Records drawn from a dataset:
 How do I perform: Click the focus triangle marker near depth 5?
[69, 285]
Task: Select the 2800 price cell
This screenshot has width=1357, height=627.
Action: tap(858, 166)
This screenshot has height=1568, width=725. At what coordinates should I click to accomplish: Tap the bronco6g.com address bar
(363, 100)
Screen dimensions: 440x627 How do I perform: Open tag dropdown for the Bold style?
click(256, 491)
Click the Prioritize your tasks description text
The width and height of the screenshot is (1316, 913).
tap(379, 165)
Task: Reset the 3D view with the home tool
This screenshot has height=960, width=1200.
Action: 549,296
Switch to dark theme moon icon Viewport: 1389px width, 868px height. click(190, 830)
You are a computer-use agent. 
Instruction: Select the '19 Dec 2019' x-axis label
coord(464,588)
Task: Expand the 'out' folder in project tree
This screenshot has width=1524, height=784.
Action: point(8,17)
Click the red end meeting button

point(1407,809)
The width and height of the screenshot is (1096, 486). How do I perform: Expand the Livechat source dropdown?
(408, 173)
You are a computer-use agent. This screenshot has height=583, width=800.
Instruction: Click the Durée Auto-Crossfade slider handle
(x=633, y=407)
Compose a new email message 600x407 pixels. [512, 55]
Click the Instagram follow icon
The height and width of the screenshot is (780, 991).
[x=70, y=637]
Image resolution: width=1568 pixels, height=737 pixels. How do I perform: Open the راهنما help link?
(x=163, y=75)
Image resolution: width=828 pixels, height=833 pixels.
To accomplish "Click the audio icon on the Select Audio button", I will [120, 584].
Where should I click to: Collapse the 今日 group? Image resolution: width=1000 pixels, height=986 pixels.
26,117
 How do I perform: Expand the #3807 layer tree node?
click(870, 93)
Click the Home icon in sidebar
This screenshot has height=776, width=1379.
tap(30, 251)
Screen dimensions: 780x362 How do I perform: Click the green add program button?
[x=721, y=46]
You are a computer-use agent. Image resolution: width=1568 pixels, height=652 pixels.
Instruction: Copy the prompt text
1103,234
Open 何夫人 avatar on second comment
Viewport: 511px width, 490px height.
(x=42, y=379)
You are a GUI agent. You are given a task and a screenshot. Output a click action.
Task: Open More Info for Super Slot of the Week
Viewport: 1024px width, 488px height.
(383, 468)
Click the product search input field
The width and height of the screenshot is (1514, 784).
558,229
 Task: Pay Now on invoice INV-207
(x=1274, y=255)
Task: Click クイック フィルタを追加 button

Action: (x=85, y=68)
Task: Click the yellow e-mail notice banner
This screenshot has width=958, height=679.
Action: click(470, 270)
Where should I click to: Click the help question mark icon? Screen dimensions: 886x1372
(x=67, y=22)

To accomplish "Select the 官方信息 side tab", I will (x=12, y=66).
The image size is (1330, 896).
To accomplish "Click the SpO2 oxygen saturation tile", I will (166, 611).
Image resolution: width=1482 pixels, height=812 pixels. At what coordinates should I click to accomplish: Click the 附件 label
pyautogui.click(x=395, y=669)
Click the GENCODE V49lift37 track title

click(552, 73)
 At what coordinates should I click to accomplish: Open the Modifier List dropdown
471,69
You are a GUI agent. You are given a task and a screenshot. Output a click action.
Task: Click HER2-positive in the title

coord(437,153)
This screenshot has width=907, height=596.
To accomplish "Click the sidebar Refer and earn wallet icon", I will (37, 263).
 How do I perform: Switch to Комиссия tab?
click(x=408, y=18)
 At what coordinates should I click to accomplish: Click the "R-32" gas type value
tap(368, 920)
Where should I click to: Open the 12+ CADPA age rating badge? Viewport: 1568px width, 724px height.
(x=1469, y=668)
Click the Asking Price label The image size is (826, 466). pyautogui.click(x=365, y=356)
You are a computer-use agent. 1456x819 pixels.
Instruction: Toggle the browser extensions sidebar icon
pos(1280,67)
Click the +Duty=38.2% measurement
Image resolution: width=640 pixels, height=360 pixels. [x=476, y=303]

WORK ORDER: Lines containing the word "size" are to be tallied across the entries above; give only the resulting count.

YOUR RESPONSE: 2